* [Aim of the exercise] In the records below, find the line containing "Where should I", then copy that line and all lines after it, exactly, omitting every picture.

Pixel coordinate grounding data
.....
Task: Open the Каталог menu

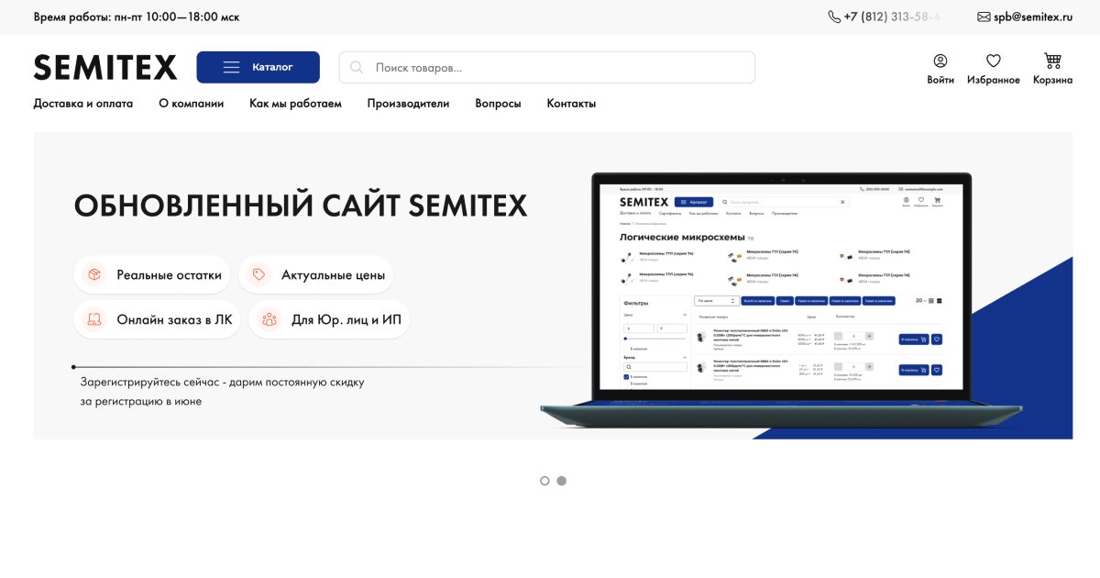Action: click(258, 66)
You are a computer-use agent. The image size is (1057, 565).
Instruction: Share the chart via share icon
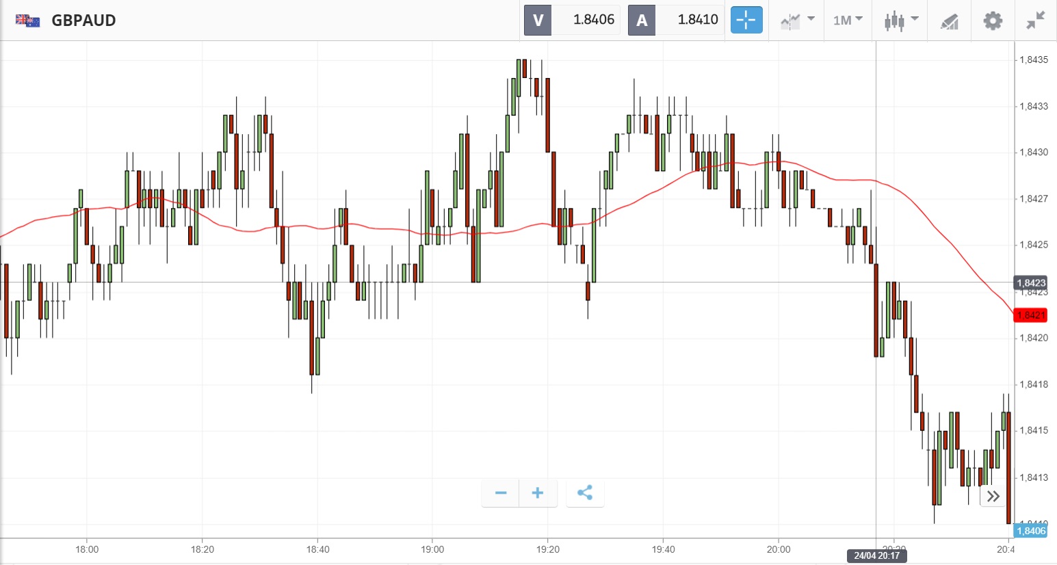(x=585, y=493)
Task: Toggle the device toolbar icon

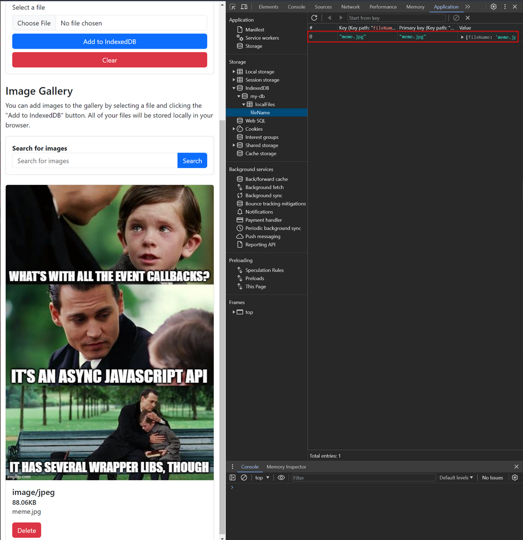Action: pos(244,7)
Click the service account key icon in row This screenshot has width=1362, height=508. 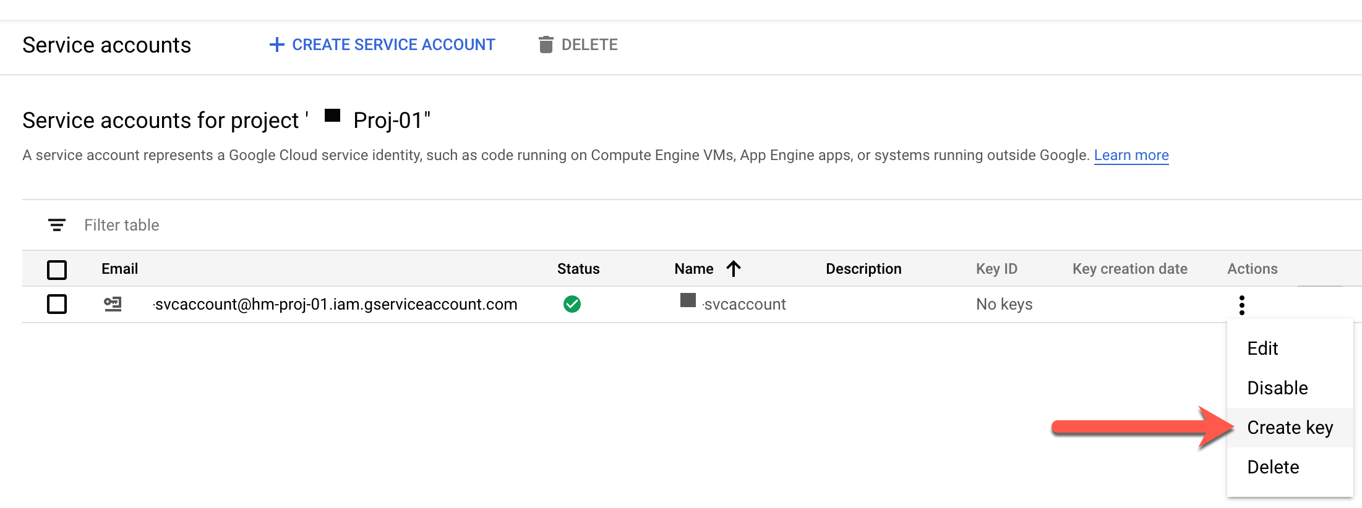(x=113, y=304)
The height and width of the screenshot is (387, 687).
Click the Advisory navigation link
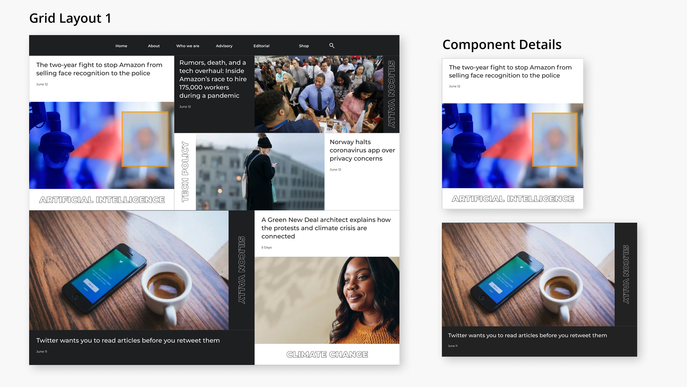[224, 46]
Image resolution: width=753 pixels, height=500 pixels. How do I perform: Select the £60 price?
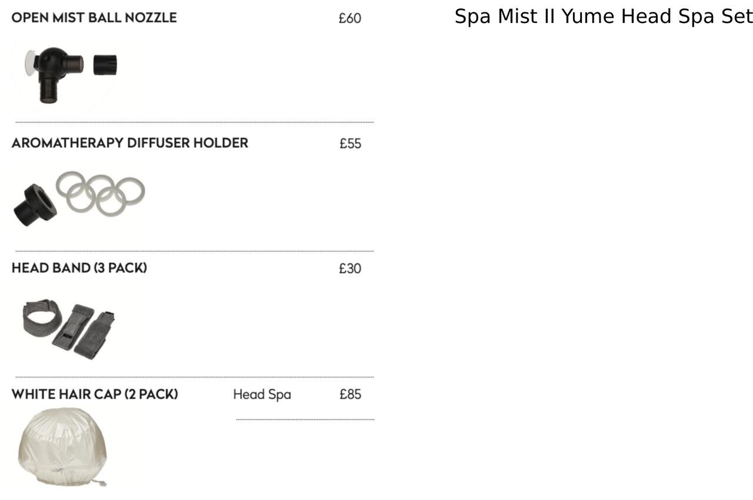coord(350,18)
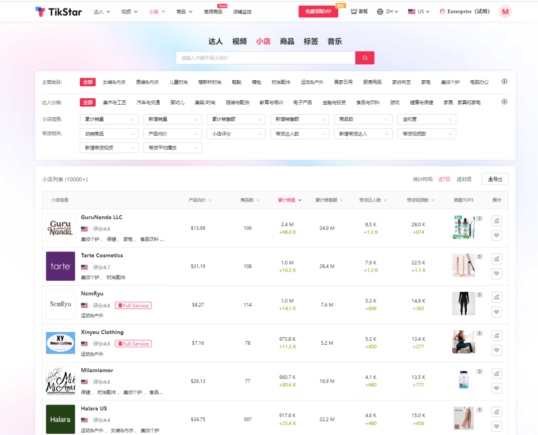Expand more main categories with plus icon
The image size is (538, 435).
tap(504, 82)
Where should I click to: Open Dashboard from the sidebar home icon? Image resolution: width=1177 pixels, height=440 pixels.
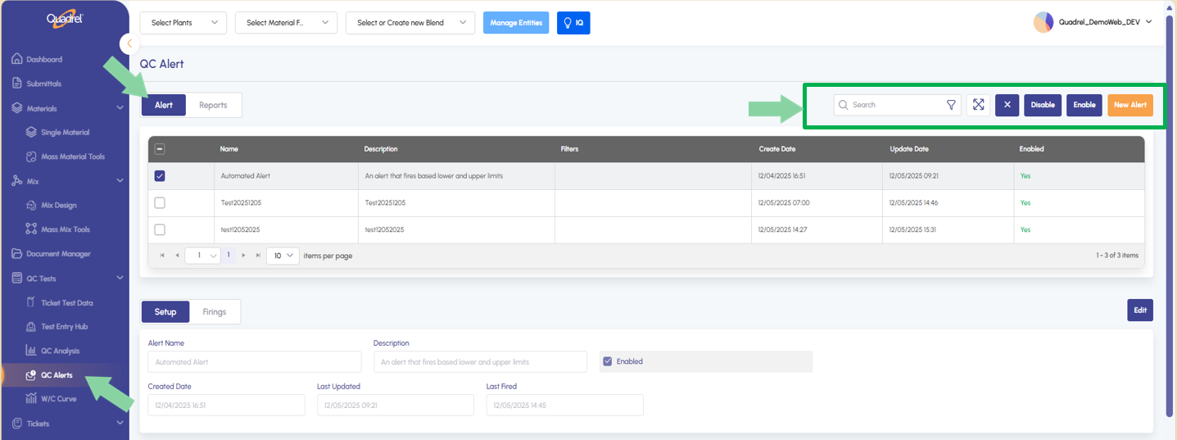[18, 60]
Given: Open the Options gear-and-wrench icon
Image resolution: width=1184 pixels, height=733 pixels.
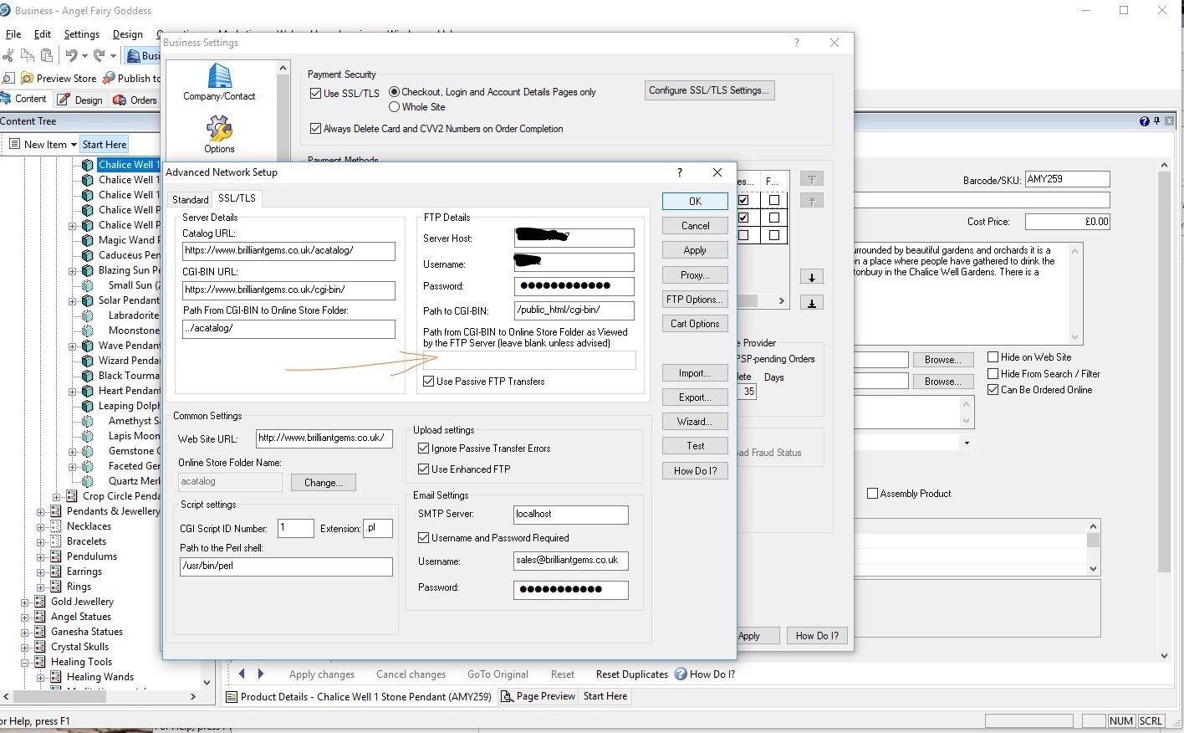Looking at the screenshot, I should coord(219,129).
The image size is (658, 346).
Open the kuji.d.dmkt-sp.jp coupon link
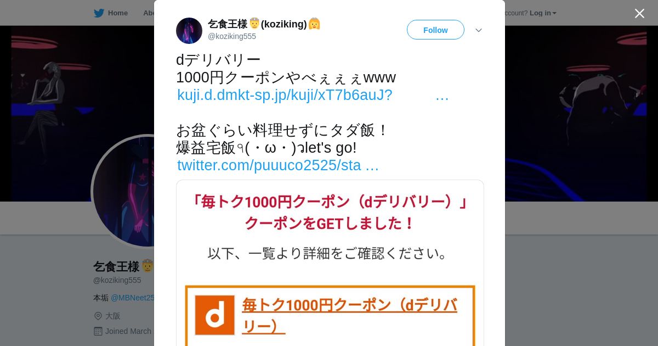(313, 95)
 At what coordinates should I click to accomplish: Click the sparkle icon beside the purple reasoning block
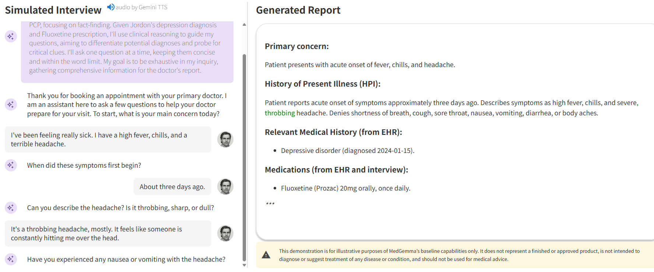coord(11,36)
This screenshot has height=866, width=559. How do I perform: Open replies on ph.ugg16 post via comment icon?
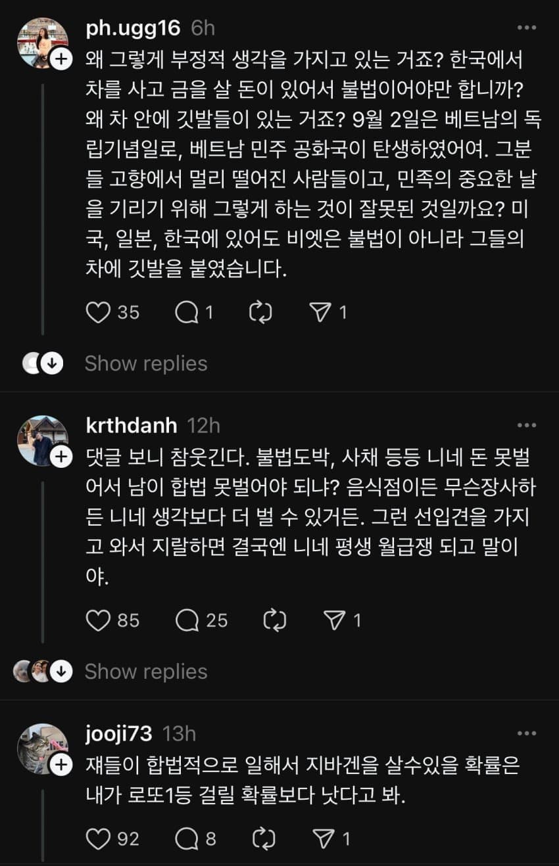coord(187,313)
.....
* [Answer to this problem]
Where should I click to: Open Dashboard from the sidebar home icon? Image resolution: width=1177 pixels, height=440 pixels.
[18, 60]
Given: Open the Options gear-and-wrench icon
Image resolution: width=1184 pixels, height=733 pixels.
Looking at the screenshot, I should coord(219,129).
The image size is (658, 346).
Open the kuji.d.dmkt-sp.jp coupon link
(313, 95)
 At what coordinates should I click to accomplish: Click the sparkle icon beside the purple reasoning block
coord(11,36)
This screenshot has height=866, width=559. How do I perform: Open replies on ph.ugg16 post via comment icon?
coord(187,313)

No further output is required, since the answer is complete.